**Your assignment**
Print the records below exactly as they appear.

(Saved entries)
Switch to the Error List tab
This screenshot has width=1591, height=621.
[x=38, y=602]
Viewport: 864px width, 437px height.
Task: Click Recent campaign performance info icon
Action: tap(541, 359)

**Reply to the task**
Switch to the Error List tab
This screenshot has width=1591, height=621.
[x=38, y=602]
Viewport: 864px width, 437px height.
Task: Click Recent campaign performance info icon
Action: tap(541, 359)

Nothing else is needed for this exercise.